Théâtre du Jorat, Mézières – Un petit tour chez le docteur
Le Docteur Miracle, par la Route Lyrique

Deux ans après L’Île de Tulipatan, La Route Lyrique reprend ses quartiers au Théâtre du Jorat pour nous proposer Le Docteur Miracle, opérette d’un Bizet à peine sorti de l’adolescence dans la plus pure tradition du vaudeville quiproquesque.
Décidément, c’est à croire que la programmation du Théâtre du Jorat aurait décidé de se caler sur les scènes mythiques d’Intouchables. Une semaine après Art, qui évoquait notre rapport aux œuvres et rappelait le moment resté dans les mémoires du « pas de bras, pas de chocolat », c’est une autre scène du film d’Olivier Nakache et Eric Toledano qui nous vient en tête au moment d’évoquer Le Docteur Miracle. Les deux protagonistes s’y retrouvent à l’opéra, symbole s’il en est d’une certaine bourgeoisie pédante. Devant une scène du Barbier de Séville, le jeune Driss, plus habitué aux rimes du rap de banlieue qu’aux harmonies de Rossini, lance effaré : « Quoi chut ? C’est un arbre ! C’est un arbre qui chante ! C’est de l’allemand ! Quoi chut ? C’est en allemand… de l’allemand… vous êtes tarés… ça dure combien de temps ? »
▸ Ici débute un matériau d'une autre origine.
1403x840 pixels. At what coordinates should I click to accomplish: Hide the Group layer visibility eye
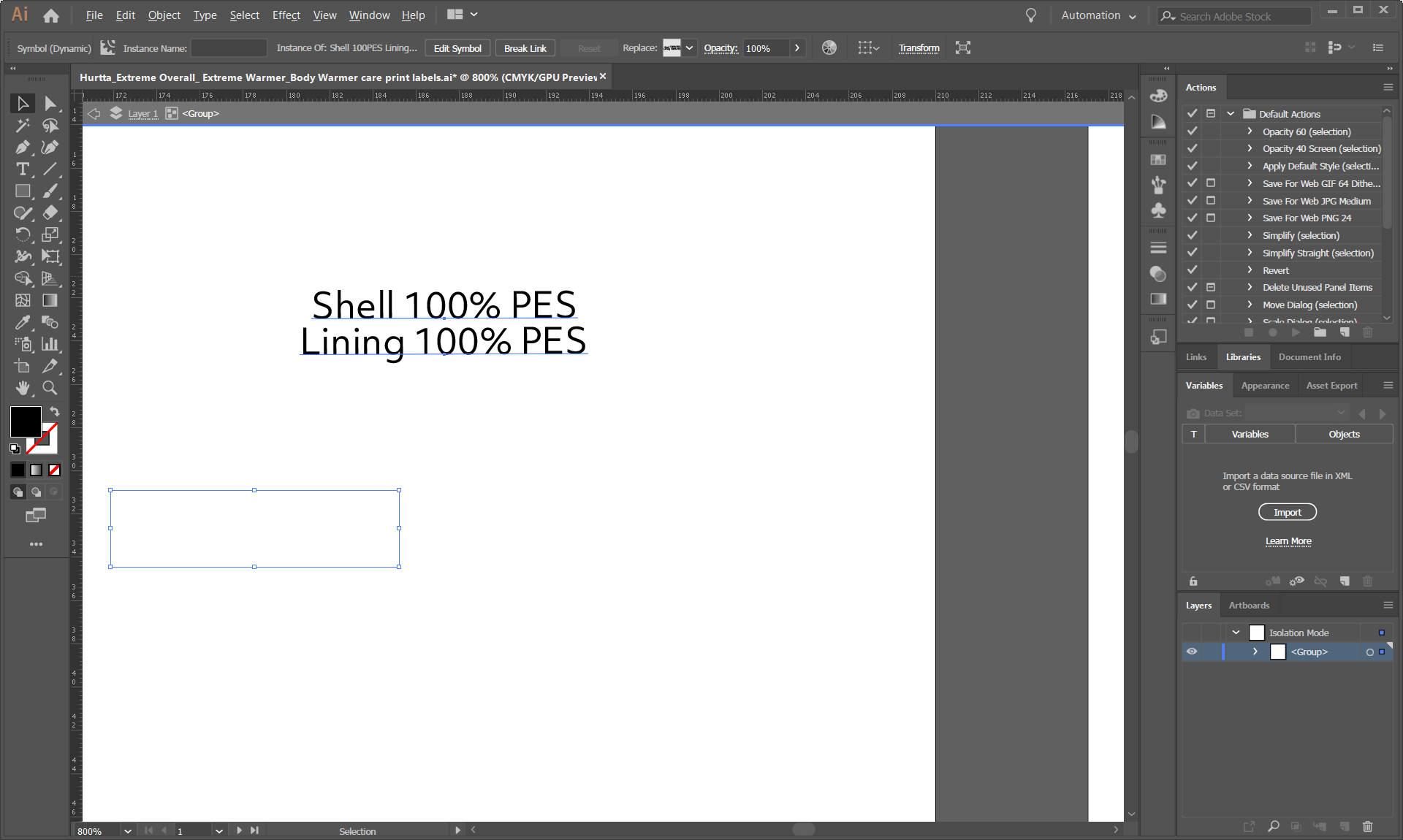1192,652
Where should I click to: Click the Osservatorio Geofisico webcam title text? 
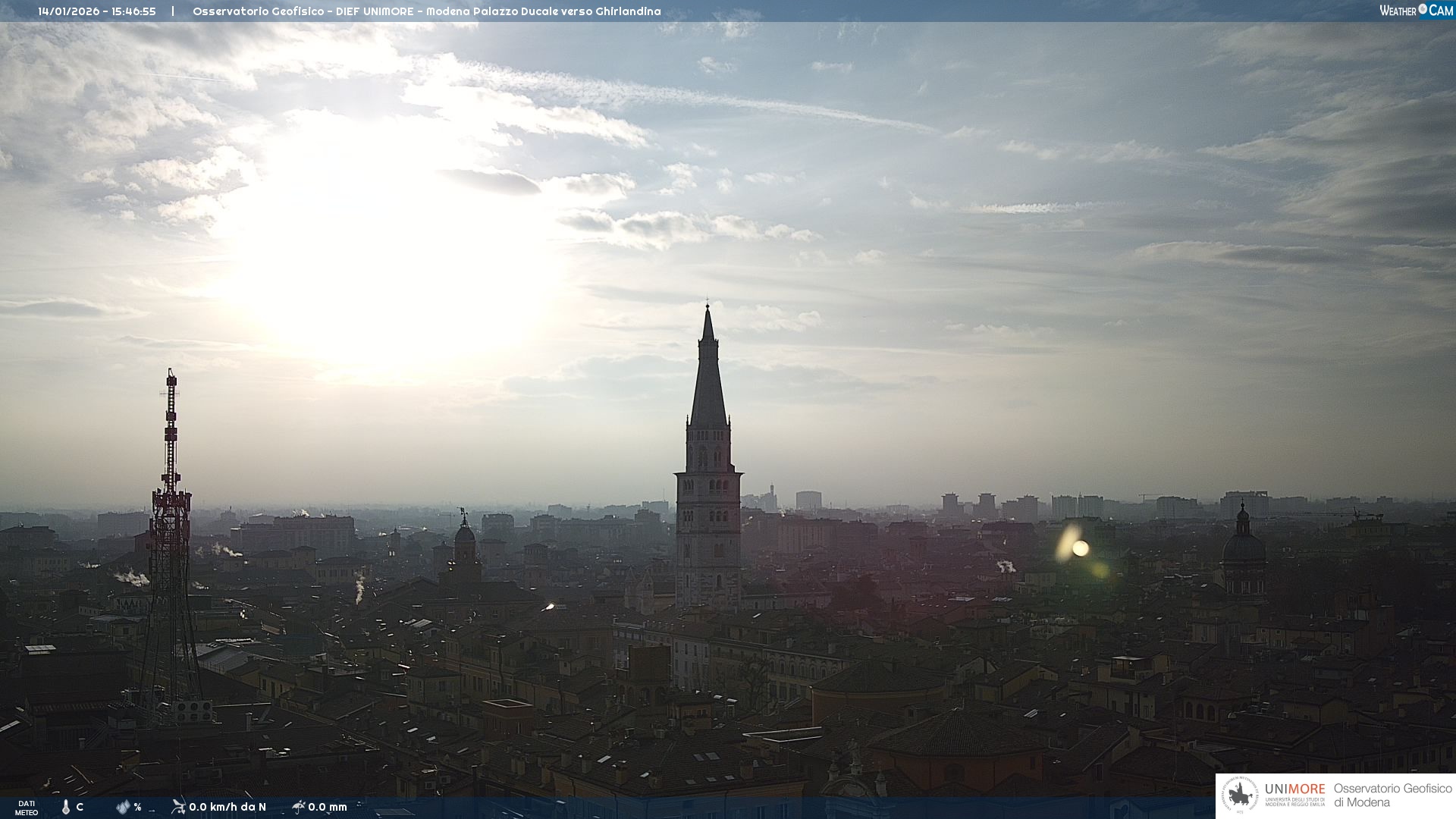(426, 11)
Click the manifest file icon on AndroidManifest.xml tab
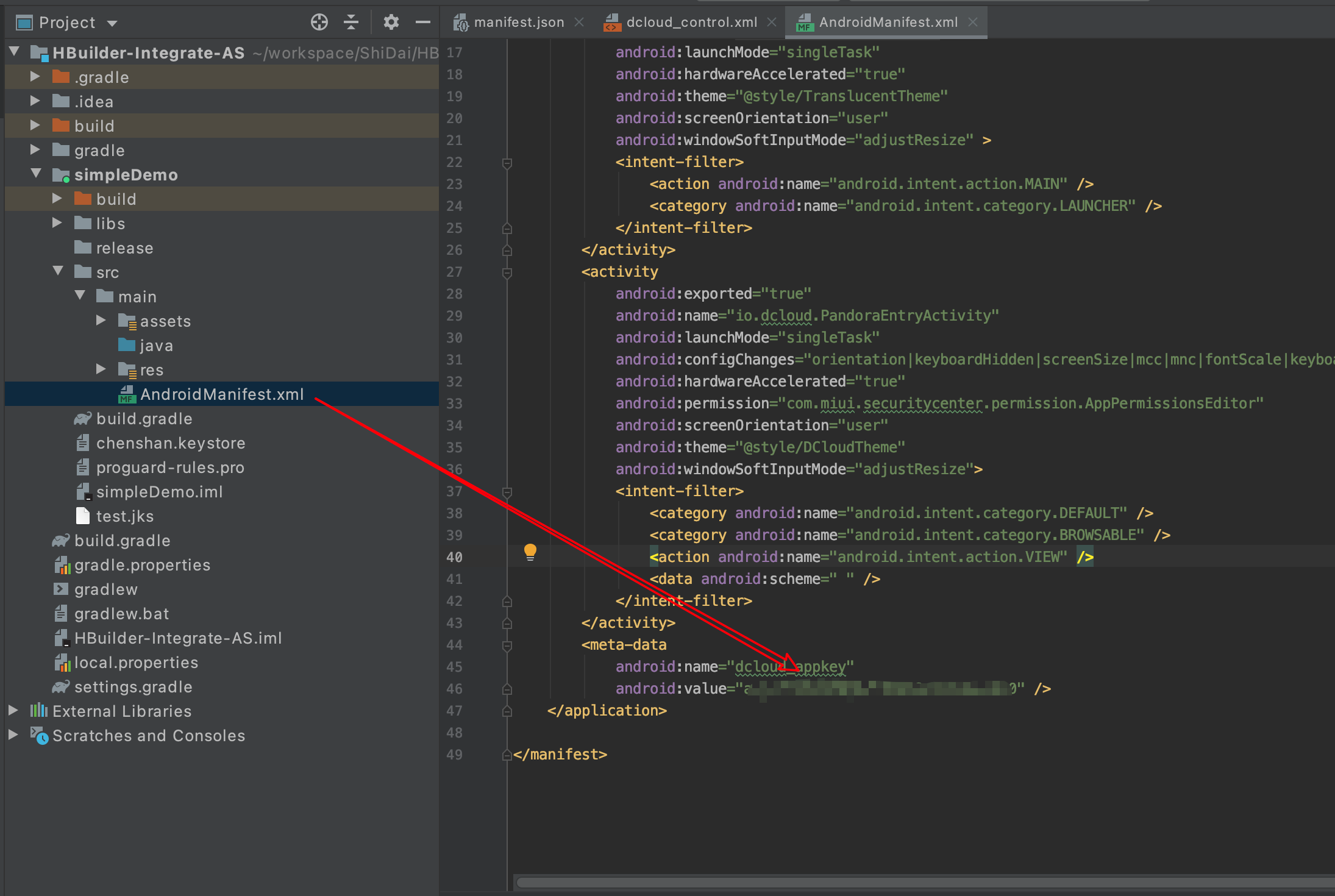The width and height of the screenshot is (1335, 896). click(x=805, y=22)
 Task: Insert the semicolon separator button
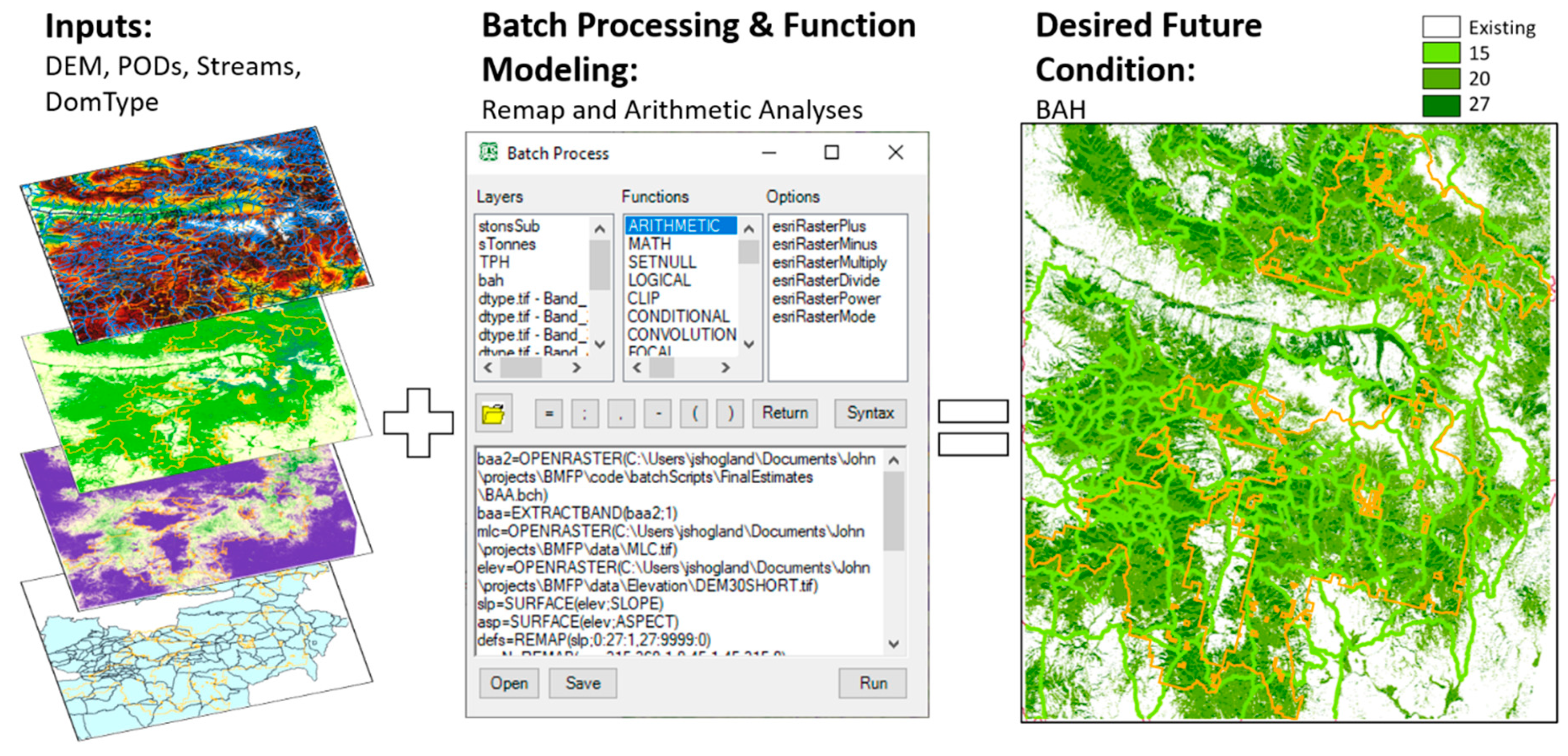pyautogui.click(x=584, y=414)
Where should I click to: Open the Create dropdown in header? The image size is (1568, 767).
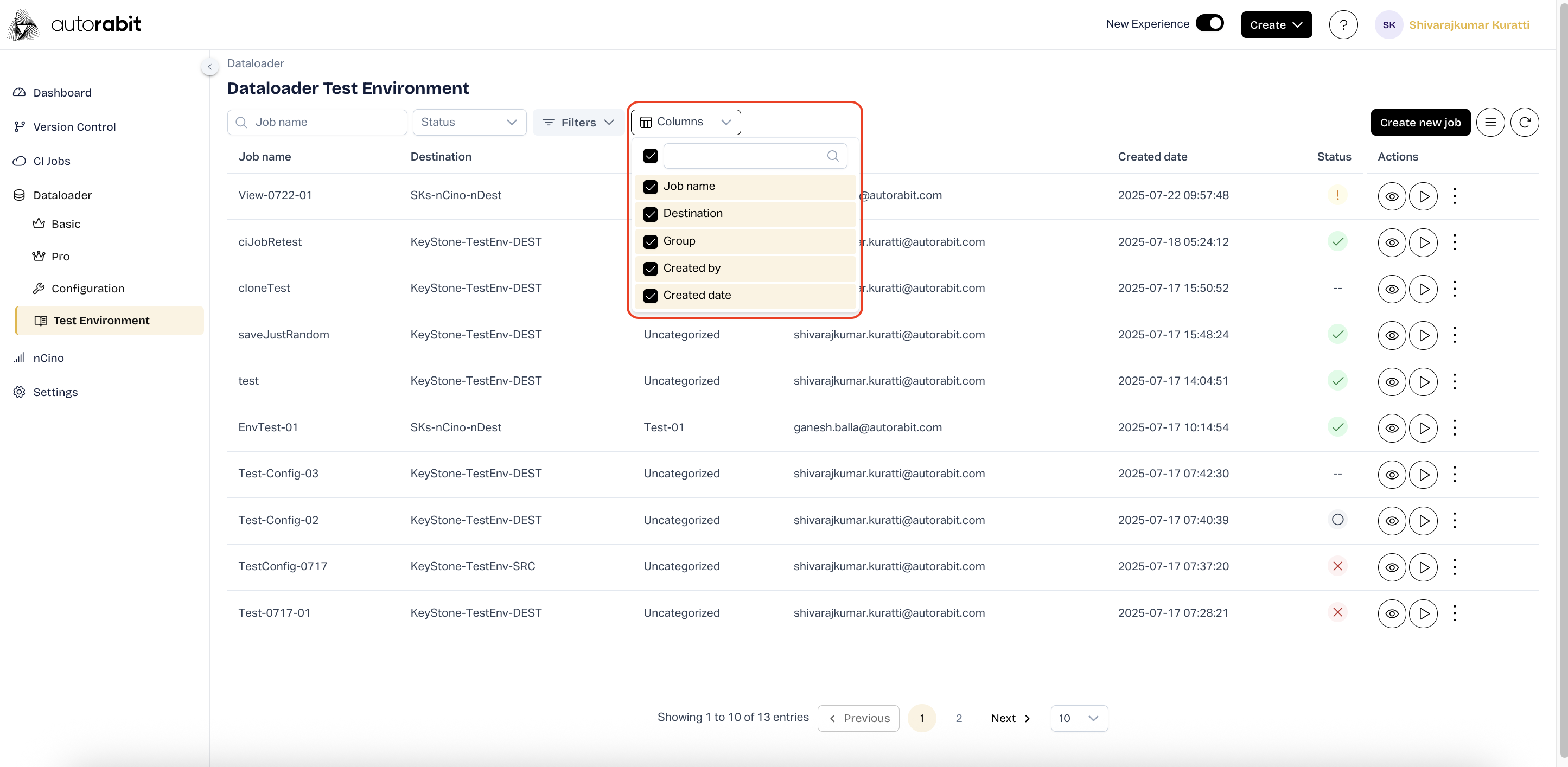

Si cette situation prête à sourire, elle n’en illustre pas moins une réalité ancrée dans les consciences : l’opéra, tout comme la danse classique ou le golf, semble parfois appartenir à une certaine élite intellectuelle et financière. Image d’Epinal d’un art trop pur pour s’adresser à la plèbe. Souvent caricaturé, parfois même par les plus grand (Molière aurait ainsi dit que « de tous les bruits humains, l’opéra [serait] le plus cher »).
Alors l’opéra populaire, chimère démagogue ou possibilité réelle ? La question se pose alors que La Route Lyrique reprend ses droits sur les scènes vaudoises et valaisannes dès le 9 juin dans le cadre onirique de la Grange Sublime. Cette Route Lyrique, rappelons-le, est un projet mené par l’Opéra de Lausanne tant avec l’objectif de mettre en avant de jeunes artistes lyriques et musiciens issus de l’HEMU et de la HEM de Genève, que celui d’exporter l’opéra au-delà des murs parfois austères et impressionnants dans lesquels il se crée. Deux ans après L’Île de Tulipatan, c’est sous la direction d’Anthony Fournier et Pierre Lebon que ces jeunes talents viennent nous proposer une nouvelle opérette de leur cru. Exit cette fois-ci Offenbach, place désormais à un autre monument de l’art lyrique en la personne de Georges Bizet.

Et comme pour rendre hommage à la fraîcheur de celles et ceux qui monteront sur scène, ce n’est pas au classique Carmen que s’attaqueront cette bande de joyeux drilles, mais bien au Docteur Miracle, une œuvre de jeunesse du compositeur français. De fait, cette courte opérette en un acte est composée par un Bizet de dix-neuf ans, alors encore étudiant au conservatoire de Paris.
Son récit, elle va le puiser dans des ressorts comiques on ne peut plus moliéresques, puisque c’est du côté de la très boulevardière médecine et du très vaudevillesque quiproquo amoureux qu’il va chercher son argument. Autant de ressorts comiques qui nous éloignent de ce que l’on pourrait se préfigurer en voyant le mot « opéra » s’afficher sous nos yeux. Le livret de Léon Battu et Ludovic Halévy, d’après Saint-Patrick’s Day de Richard
Brinsley Sheridan, narre ainsi les amours de Silvio et Laurette, perturbées par le veto imposé par le père de cette dernière. Pour contourner cet interdit, le jeune Silvio n’hésitera pas à se travestir en médecin. Un synopsis des plus simples, mais une formule comique toujours payante.
Alors, la Route Lyrique permettra-t-elle une fois de plus à l’opéra de se départir de ses parfois trop encombrantes lettres de noblesse ? Saura-t-elle prendre le meilleur de cet art complet et le transfigurer en ces murs que Morax a voulu ceux du peuple ? Cette coproduction massive (Opéra de Lausanne, Opéra de Tours, Théâtre du Châtelet, Opéra de Rouen Normandie et Bru Zane France) aura en tous les cas les moyens de ses ambitions. Et il ne tiendra qu’au public méziérois de répondre au rendez-vous et d’oser franchir le Rubicon des a-priori.